■ **EXERCISE INPUT**:

==============================

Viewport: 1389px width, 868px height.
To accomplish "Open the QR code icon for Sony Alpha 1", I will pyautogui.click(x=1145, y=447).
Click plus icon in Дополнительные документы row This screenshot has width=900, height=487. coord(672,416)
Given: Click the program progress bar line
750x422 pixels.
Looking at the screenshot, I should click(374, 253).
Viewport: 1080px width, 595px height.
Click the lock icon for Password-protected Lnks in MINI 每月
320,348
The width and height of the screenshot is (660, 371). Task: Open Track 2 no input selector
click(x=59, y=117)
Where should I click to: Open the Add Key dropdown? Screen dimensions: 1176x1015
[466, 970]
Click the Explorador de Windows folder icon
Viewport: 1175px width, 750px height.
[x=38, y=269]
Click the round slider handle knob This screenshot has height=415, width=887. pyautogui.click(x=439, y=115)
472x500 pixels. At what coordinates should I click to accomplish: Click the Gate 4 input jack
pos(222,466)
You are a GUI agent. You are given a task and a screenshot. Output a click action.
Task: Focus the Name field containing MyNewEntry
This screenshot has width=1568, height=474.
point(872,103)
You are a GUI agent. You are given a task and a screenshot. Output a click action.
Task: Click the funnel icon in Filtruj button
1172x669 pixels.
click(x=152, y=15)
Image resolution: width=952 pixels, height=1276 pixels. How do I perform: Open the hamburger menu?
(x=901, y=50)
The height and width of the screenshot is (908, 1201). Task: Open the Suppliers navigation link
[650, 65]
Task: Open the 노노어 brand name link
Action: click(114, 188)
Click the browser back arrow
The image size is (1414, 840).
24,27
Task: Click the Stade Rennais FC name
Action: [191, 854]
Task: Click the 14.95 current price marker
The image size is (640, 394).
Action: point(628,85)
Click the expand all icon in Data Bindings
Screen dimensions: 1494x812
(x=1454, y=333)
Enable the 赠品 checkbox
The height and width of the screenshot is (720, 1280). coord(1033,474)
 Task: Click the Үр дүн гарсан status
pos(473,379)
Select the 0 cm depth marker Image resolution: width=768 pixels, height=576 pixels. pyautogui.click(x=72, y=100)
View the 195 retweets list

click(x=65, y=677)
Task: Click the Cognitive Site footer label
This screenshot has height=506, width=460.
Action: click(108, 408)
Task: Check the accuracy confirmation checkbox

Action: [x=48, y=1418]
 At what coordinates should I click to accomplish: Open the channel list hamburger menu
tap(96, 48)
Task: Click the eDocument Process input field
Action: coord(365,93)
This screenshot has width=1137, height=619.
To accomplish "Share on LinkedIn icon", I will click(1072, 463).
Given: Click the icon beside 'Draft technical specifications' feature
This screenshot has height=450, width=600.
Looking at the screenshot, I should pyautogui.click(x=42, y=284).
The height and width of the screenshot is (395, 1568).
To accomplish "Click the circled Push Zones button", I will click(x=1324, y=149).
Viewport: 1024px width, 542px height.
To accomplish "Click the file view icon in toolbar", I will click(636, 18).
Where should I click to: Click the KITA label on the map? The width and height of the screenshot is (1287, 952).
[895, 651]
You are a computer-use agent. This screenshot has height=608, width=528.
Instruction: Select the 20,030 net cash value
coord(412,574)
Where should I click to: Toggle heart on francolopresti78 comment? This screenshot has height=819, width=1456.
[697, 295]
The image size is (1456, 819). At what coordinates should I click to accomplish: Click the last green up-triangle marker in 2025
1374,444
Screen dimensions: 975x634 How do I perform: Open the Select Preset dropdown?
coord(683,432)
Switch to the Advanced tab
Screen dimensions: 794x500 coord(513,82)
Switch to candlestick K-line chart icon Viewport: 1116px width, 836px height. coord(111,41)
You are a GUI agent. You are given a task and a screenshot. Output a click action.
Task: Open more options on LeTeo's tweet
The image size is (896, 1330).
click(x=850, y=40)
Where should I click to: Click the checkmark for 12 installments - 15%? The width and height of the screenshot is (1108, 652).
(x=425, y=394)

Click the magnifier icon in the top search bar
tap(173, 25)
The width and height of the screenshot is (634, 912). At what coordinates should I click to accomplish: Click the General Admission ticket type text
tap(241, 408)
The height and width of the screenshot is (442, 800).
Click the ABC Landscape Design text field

==============================

■ **WHAT TO PRODUCE**: The response is the exact set of lines from the one holding "This screenshot has height=450, width=600." through the last line of the material.

■ **ANSWER TO THE EXERCISE**:
This screenshot has height=450, width=600.
Looking at the screenshot, I should pyautogui.click(x=42, y=284).
The height and width of the screenshot is (395, 1568).
To accomplish "Click the circled Push Zones button", I will click(x=1324, y=149).
Viewport: 1024px width, 542px height.
To accomplish "Click the file view icon in toolbar", I will click(636, 18).
Where should I click to: Click the KITA label on the map? The width and height of the screenshot is (1287, 952).
[895, 651]
You are a computer-use agent. This screenshot has height=608, width=528.
Instruction: Select the 20,030 net cash value
coord(412,574)
Where should I click to: Toggle heart on francolopresti78 comment? This screenshot has height=819, width=1456.
[697, 295]
The image size is (1456, 819). At what coordinates should I click to accomplish: Click the last green up-triangle marker in 2025
1374,444
Screen dimensions: 975x634 How do I perform: Open the Select Preset dropdown?
coord(683,432)
Switch to the Advanced tab
Screen dimensions: 794x500 coord(513,82)
Switch to candlestick K-line chart icon Viewport: 1116px width, 836px height. coord(111,41)
You are a GUI agent. You are given a task and a screenshot. Output a click action.
Task: Open more options on LeTeo's tweet
The image size is (896, 1330).
click(x=850, y=40)
Where should I click to: Click the checkmark for 12 installments - 15%? The width and height of the screenshot is (1108, 652).
(x=425, y=394)

Click the magnifier icon in the top search bar
tap(173, 25)
The width and height of the screenshot is (634, 912). At what coordinates should I click to accomplish: Click the General Admission ticket type text
tap(241, 408)
The height and width of the screenshot is (442, 800).
Click the ABC Landscape Design text field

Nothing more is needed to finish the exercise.